You might need to inspect the 10% on a quarterly, monthly, weekly, or even daily frequency depending on what the data tells you. And you might be able to do the remaining 90% on a semiannual or even annual basis (I don’t think you could ever get to a point where a frequency of less than a year would be diligent).

A shift in the thinking behind closing hospitals during a disaster

Within The Joint Commission’s revised emergency management standards, an important consideration (and this is clearly derived from the Gulf Coast experience) is to know when your organization can no longer safely sustain patient care and thus must take steps to cease operations, either partially or completely.

This may involve relocation of your operations, the migration of your patients to another facility, or even a mix of the two. Every circumstance has a tipping point and the new defining preparedness characteristic for hospitals is a level of self-awareness that can recognize and act upon that point.

In the past, I think that there was a tacit understanding on the part of everyone involved (hospitals, regulators, communities, etc.) that hospitals would not close, or more to the point, could not close. We need look no further than the legal imbroglios regarding the disposition of patients in the aftermath of Katrina to see that, as an industry, a critical part of our continuity plans is to know when continuation is not possible and, I daresay, could be considered dangerous.

With luck, we will never have to face such circumstances again, but I don’t think the odds are in our favor.

How the revised emergency management standards tie into federal rules

If anything, the Joint Commission’s updated emergency management standards represent a much clearer picture of what might be considered best practices for the structure of your emergency operations plan (which used to be called your disaster or emergency response plan in the standards). The revisions take effect January 1.

Clearly, in this (still) post-9/11 world, the hierarchy of regulatory oversight continues to have the requirements of the federal government at its apex.
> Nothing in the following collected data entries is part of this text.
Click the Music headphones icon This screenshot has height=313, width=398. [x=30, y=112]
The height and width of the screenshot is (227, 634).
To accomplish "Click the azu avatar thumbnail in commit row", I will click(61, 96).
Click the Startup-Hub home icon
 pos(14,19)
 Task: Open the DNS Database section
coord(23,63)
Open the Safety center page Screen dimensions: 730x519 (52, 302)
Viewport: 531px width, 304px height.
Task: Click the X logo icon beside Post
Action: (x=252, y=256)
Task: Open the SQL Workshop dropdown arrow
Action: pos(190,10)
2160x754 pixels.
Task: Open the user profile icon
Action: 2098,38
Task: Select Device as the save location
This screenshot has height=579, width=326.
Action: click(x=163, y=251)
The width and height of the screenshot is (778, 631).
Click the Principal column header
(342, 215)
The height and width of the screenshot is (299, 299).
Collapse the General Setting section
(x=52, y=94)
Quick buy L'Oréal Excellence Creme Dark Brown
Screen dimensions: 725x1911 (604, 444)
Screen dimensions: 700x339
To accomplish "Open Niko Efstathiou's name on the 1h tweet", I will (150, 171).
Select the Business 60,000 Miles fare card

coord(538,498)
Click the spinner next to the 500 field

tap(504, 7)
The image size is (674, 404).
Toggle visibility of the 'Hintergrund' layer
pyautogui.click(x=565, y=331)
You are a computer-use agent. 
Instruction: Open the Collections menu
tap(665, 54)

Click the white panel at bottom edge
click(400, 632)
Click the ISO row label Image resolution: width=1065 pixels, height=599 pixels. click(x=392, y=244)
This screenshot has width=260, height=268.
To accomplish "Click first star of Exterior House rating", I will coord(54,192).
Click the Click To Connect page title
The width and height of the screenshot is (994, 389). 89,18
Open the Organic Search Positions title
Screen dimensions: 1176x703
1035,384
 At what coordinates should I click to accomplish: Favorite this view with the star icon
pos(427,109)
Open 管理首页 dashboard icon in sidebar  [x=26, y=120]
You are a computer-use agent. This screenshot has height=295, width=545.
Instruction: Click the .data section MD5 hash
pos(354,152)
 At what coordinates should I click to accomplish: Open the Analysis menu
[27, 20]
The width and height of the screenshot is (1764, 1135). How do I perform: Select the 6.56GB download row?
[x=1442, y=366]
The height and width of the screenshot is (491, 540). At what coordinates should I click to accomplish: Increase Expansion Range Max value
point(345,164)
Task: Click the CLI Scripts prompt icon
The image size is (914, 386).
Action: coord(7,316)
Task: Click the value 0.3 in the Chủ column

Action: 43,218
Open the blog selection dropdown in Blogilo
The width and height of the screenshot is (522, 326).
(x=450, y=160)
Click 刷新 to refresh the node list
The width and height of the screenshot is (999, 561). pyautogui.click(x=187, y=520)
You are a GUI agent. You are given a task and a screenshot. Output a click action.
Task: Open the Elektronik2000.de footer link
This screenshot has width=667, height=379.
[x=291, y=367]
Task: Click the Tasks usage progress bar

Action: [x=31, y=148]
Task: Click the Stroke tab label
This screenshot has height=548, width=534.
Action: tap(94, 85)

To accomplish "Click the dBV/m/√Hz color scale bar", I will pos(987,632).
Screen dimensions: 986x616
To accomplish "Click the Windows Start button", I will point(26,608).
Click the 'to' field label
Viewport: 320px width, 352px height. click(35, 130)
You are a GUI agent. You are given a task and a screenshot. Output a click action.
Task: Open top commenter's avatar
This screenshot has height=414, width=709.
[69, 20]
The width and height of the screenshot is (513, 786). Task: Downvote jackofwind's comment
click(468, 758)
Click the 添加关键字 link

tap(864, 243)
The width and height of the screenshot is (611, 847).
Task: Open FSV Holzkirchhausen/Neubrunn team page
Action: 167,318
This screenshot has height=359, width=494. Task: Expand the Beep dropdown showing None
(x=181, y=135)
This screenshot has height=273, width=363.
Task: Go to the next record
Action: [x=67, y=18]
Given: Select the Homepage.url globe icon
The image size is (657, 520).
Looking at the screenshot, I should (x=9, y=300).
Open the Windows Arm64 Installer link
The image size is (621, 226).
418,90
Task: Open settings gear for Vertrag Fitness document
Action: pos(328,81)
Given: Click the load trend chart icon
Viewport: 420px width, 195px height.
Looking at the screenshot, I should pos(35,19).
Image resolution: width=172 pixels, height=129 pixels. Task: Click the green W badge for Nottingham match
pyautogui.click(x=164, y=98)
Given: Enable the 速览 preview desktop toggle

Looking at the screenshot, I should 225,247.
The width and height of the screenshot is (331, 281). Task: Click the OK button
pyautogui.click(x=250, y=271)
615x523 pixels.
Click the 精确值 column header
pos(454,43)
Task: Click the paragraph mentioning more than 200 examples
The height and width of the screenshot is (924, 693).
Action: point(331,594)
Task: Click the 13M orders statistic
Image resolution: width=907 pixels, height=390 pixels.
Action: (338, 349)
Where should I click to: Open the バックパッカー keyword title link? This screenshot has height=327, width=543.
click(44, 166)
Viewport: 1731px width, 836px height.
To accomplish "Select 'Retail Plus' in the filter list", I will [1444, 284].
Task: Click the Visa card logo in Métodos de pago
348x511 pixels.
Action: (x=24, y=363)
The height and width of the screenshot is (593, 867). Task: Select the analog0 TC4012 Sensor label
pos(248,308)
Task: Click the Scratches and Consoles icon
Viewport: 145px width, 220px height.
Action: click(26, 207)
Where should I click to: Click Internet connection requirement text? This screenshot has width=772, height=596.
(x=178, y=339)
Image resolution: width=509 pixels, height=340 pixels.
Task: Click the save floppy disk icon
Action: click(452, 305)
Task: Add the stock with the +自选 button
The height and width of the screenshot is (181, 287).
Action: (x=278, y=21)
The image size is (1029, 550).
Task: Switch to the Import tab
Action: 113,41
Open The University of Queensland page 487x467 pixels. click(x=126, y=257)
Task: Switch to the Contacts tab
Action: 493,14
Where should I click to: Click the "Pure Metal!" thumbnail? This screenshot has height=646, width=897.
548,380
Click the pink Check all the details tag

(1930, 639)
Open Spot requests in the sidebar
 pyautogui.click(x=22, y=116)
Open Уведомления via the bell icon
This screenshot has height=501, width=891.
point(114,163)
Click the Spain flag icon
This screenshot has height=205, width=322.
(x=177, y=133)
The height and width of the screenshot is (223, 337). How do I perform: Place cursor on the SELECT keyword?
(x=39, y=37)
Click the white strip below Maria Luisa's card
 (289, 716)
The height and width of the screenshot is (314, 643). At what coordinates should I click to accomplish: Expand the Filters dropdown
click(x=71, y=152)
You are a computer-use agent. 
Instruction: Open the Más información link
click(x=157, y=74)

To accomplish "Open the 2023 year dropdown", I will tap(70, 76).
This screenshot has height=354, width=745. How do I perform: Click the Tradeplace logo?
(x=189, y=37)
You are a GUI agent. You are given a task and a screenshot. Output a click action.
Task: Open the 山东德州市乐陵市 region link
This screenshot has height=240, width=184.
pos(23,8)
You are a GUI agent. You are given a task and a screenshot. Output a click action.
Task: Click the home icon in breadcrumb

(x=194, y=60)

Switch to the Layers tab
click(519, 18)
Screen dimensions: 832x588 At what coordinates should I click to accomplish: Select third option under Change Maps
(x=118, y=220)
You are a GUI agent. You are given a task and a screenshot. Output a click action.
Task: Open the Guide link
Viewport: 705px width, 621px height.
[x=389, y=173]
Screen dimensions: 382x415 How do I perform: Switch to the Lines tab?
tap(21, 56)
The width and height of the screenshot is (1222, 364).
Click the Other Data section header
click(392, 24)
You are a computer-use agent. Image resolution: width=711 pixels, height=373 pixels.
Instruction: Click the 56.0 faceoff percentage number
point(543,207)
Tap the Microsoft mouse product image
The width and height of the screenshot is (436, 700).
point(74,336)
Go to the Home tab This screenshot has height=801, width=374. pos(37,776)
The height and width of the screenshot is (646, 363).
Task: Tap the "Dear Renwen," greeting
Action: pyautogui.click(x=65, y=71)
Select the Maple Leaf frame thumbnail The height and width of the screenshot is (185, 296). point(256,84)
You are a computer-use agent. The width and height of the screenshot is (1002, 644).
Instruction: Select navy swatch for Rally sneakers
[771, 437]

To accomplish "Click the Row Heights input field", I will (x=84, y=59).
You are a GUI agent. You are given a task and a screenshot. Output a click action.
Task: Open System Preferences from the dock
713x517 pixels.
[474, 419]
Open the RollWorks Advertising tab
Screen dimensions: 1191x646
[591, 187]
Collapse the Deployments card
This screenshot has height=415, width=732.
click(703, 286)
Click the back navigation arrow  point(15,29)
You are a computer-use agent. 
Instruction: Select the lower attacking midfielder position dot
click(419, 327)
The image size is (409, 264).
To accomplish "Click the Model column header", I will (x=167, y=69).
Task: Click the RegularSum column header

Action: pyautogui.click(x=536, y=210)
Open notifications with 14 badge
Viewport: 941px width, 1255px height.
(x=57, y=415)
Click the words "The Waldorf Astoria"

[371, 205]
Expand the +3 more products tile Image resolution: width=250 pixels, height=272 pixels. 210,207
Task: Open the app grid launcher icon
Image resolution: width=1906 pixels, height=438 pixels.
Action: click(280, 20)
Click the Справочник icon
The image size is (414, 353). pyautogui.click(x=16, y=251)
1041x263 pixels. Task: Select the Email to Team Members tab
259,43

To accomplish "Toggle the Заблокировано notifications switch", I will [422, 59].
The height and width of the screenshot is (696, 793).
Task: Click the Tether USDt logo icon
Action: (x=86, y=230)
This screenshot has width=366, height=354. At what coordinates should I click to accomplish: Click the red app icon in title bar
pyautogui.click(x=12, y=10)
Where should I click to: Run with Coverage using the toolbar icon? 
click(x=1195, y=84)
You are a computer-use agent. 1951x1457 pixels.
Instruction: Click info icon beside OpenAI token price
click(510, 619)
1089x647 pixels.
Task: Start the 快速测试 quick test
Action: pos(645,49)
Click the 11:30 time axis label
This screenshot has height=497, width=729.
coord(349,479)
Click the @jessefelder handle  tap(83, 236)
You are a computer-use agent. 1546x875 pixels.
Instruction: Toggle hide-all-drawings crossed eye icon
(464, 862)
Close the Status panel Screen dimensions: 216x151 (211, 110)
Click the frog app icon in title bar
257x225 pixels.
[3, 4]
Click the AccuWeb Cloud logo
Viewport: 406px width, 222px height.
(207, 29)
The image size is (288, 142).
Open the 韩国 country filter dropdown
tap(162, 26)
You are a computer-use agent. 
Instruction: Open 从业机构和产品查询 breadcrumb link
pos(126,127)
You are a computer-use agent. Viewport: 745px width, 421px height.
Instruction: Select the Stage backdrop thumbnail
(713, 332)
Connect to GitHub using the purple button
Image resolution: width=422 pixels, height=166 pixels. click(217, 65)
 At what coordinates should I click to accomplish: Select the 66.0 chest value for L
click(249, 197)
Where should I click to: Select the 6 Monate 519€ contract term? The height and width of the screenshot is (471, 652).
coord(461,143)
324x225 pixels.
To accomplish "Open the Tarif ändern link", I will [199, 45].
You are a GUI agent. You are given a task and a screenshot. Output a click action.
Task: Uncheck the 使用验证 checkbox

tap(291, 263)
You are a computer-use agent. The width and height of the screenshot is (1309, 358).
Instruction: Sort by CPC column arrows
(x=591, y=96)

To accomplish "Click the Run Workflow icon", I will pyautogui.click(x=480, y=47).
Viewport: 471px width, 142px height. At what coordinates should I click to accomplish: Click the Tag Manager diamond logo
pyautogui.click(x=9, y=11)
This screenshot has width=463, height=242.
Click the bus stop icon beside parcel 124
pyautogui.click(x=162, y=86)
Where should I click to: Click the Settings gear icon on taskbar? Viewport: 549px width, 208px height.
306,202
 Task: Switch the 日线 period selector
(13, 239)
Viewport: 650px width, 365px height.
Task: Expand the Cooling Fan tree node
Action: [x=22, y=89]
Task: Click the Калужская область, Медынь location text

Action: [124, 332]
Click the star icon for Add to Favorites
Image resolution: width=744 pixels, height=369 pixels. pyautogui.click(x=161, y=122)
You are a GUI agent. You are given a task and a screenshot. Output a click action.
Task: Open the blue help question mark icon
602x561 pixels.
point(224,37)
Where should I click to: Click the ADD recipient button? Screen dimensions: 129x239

If your organization has any hopes of funding additional improvements to your preparedness activities, adoption of a response structure that is compliant with the National Incident Management System (NIMS) must be your primary goal. Fortunately, the following six critical areas identified in the new EC.4.13 through EC.4.18 are readily “folded” into NIMS-compliant structures:

  • Communications
  • Resources and assets
  • Safety and security
  • Staff responsibilities
  • Utilities management
  • Patient clinical and support activities

That said, there’s really very little in the way of surprises in the new standards. When the Joint Commission updated the elements of performance under EC.4.20 (the standard requiring disaster drills) last year, several of the above-bulleted critical areas were identified succinctly (communications, resource mobilization, and patient care activities). The remaining newbies primarily resulted from post-Katrina reviews of hospital response in New Orleans and the rest of the Gulf Coast.

The expectation of The Joint Commission is that if your organization is able to get and keep its act together relative to those six areas, then you should be able to manage events of every stripe and magnitude.